Lo nacional, sustento del Estado, la política, la economía y aún la cultura, se fue disolviendo, abriéndole camino a un mundo donde lo global, internacional y cosmopolita, por una parte y por otra, lo local, territorial y familiar, con sus identidades, definen el nuevo escenario (glocal) que reclama una nueva política y perfil del político. Esa es una crisis mundial, como mundiales son sus causas. ¿Cuál debe ser hoy el sentido y ámbito de la política y las características y funciones de los políticos? ¿Han de ser profesionales del oficio, con posibilidades de ser indefinidamente reelegidos o deben ser ciudadanos que por un tiempo definido prestan un servicio igualmente ciudadano, en el espíritu de Grecia, la madre de las democracias?

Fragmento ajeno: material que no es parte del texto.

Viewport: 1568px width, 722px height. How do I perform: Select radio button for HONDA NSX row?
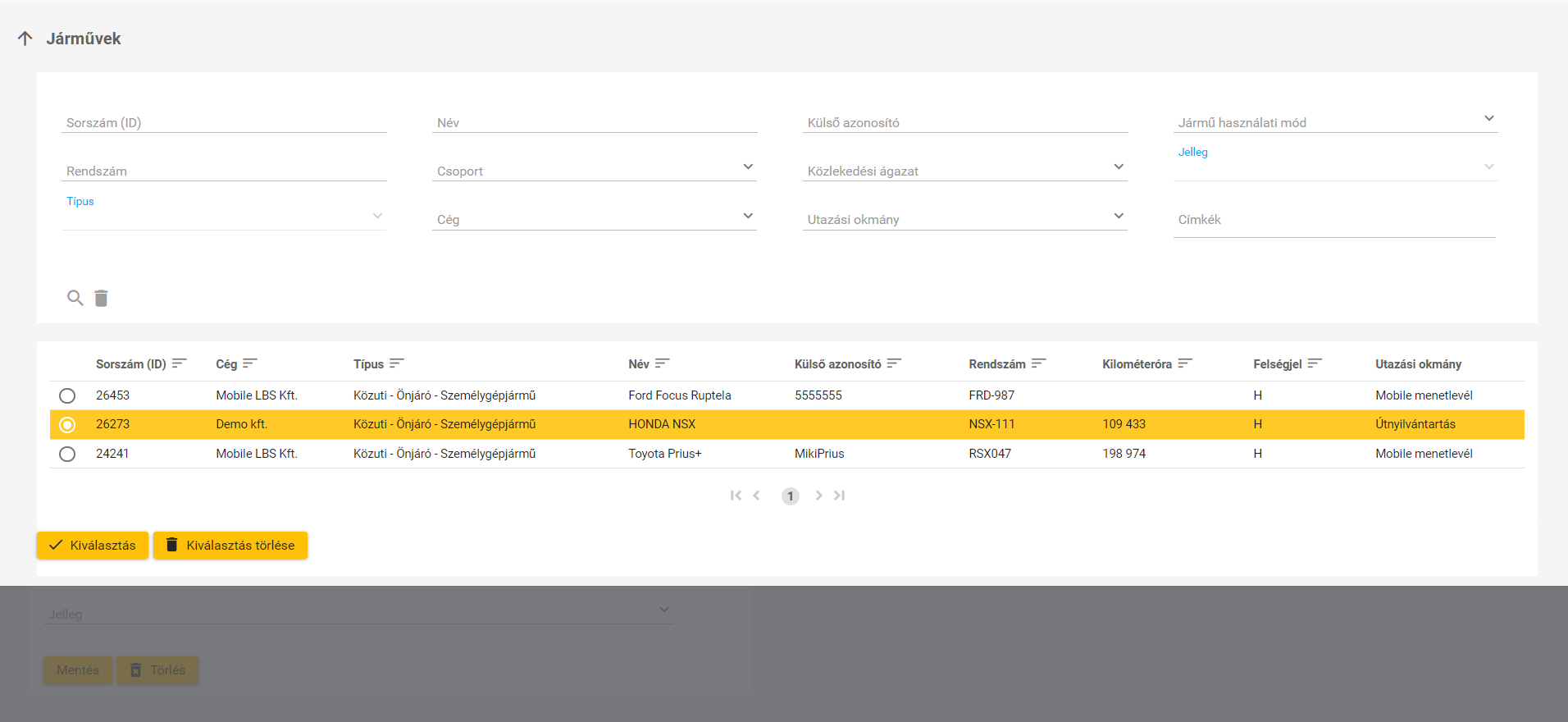(x=67, y=424)
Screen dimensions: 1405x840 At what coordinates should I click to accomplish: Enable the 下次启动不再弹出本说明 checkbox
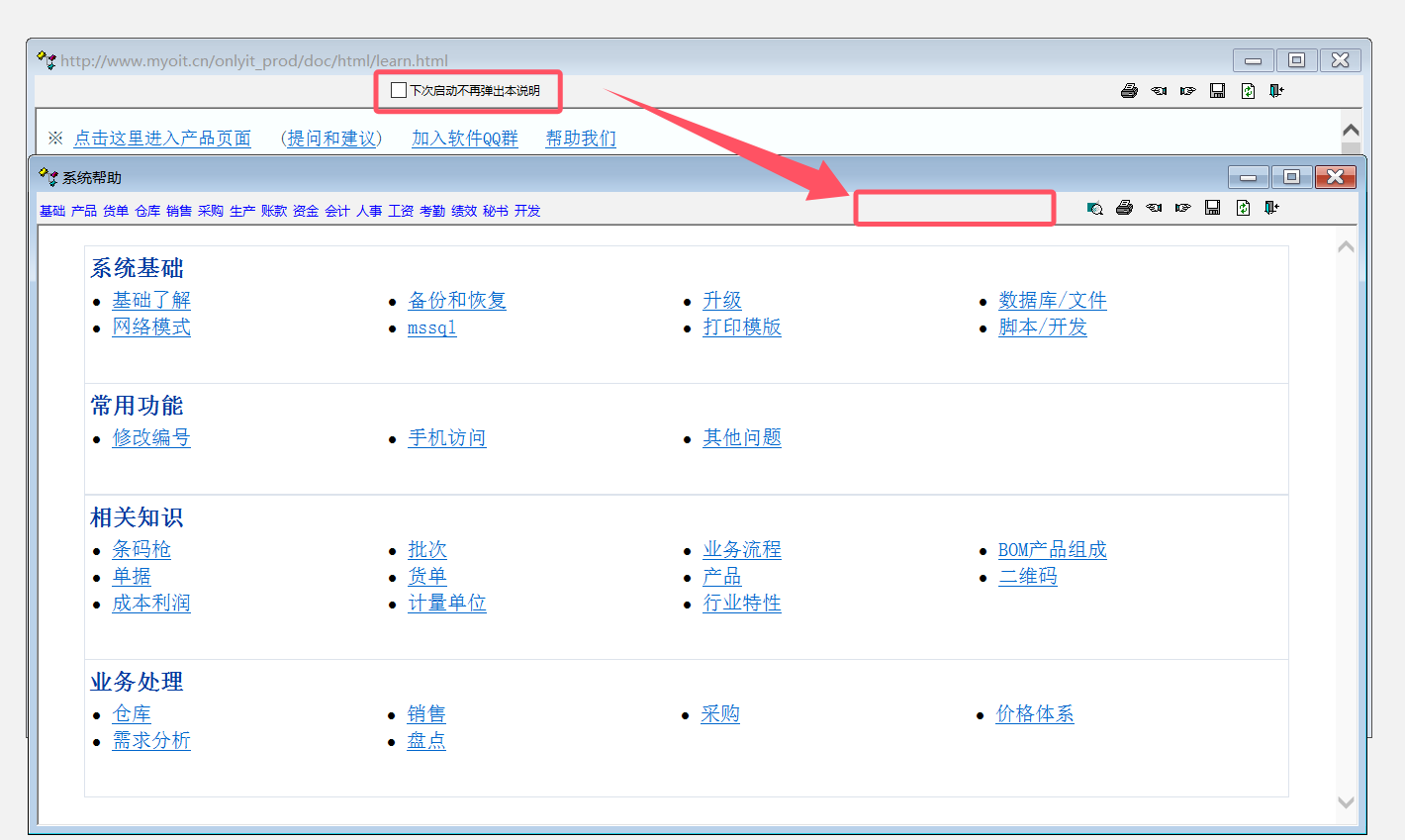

Viejo debate que a la luz de las nuevas realidades que se están viviendo, y no de manera coyuntural, readquiere actualidad. Parejo con él, está el de los partidos como organizadores de la política en una democracia que no puede ser solo directa, requiriendo un componente representativo, especie de simbiosis entre Grecia y Roma. Nuevamente a escala mundial, es clara la crisis del sistema de partidos, como lo conocemos. Un síntoma es su reproducción como conejos: en Colombia vamos camino a tener un partido por cada político en ejercicio, son partiditos unipersonales. La Constitución del 91, para acabar con el bipartidismo centenario, abrió la puerta y caímos en esa dispersión estéril, que envilece la política, resultando peor el remedio que la enfermedad. No se trata de volver al bipartidismo, sino de reducir el número de las estructuras partidarias que tengan la capacidad de albergar en su seno tendencias diversas que comparten unos principios, criterios y prácticas comunes, dándoles una identidad básica compartida, sin convertirse en una camisa de fuerza. Organizaciones políticas identificadas con los ciudadanos y no con los políticos profesionales, capaces de actuar en el ámbito de las regiones y territorios, hombro a hombro con las comunidades y actores locales, con sus intereses y problemas, asumidos en su espacio natural, el local/regional; los asuntos de interés nacional, asumidos en el espacio nacional. El resultado, una democracia, una organización partidista y unos actores políticos que, de manera ordenada y complementaria, operan en lo local y lo nacional, plenamente legitimados con las instancias, las organizaciones y los actores políticos. Sin exagerar, nuestro futuro como sociedad depende de esta transformación fundamental, la madre de las transformaciones.